Nicolas Bacri nous raconte la genèse de son 10e quatuor à cordes. Il a repris certains matériaux d'une pièce pour 4 clarinettes. Puis la mort de Pierre Boulez, compositeur qu'il a adoré détester, qu'il admire tout en ne partageant pas ses choix esthétiques, a imposé un deuxième thème de facture sérielle. Par contraste le 2e mouvement est assez romantique, un peu dans la lignée de Gerald Finzi. Le troisième mouvement tente l'impossible tâche de composer "ces deux extrêmes de mon langage", par le biais du contrepoint et le recours à la rigueur d'une forme sonate. Bacri nous explique que la forme est très importante pour lui, en prenant une comparaison avec les cathédrales. Si vous entrez dans une cathédrale, vous ressentirez une certaine émotion, même sans rien connaître à l'architecture, par la contemplation de la symétrie, de l'harmonie de l'édifice. Et si vous étudiez les secrets des maîtres bâtisseurs, l'émotion ne disparaît pas mais s'approfondit et s'élargit. Ces réflexions me font penser à la notion de "connaissance érotique" de l'oeuvre de Boris de Schloezer (mais ça c'est moi qui l'ajoute). Il dit aussi qu'être compositeur est très difficile aujourd'hui, qu'il faut se tenir "sur le fil" entre l'innovation (qui peut mener à l'absurde, à l'abîme du "contemporain" pur et dur), et la tradition (qui peut facilement nous cantonner au pastiche).
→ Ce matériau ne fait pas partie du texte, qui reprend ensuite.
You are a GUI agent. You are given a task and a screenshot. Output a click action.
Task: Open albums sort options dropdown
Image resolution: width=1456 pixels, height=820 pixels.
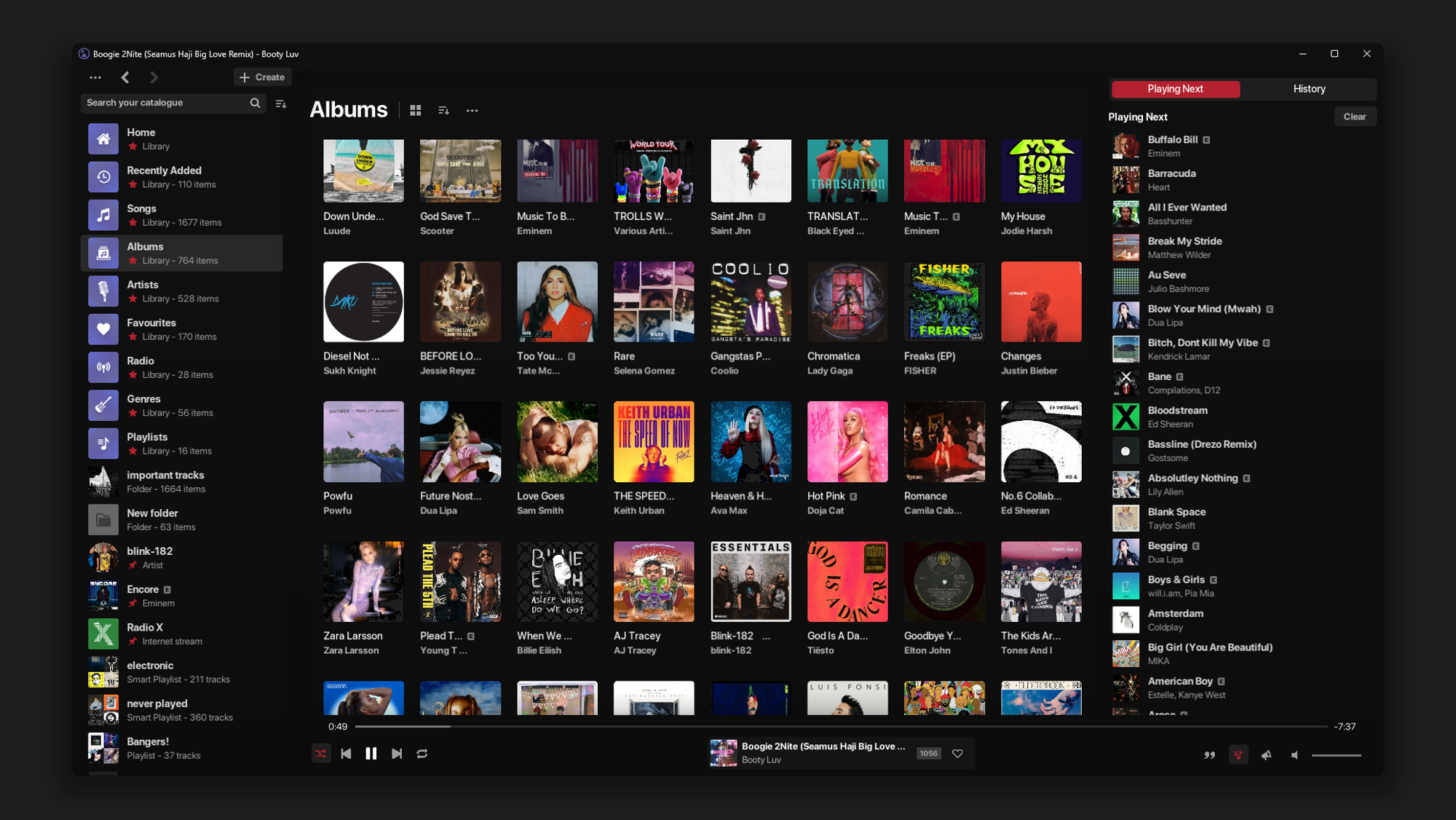click(443, 111)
Mais aussi qu'il y a beaucoup de compositeurs en activité aujourd'hui, et que paradoxalement leur musique est peu jouée en raison du conservatisme des musiciens et programmateurs de concerts. Il se définit comme un "optimiste tragique" qui a placé cette citation de Dimitri Chostakovitch en exergue de son site internet: "Je souhaite que mon art puisse vous aider à vivre plus facilement, à travailler plus joyeusement, à aimer plus profondément".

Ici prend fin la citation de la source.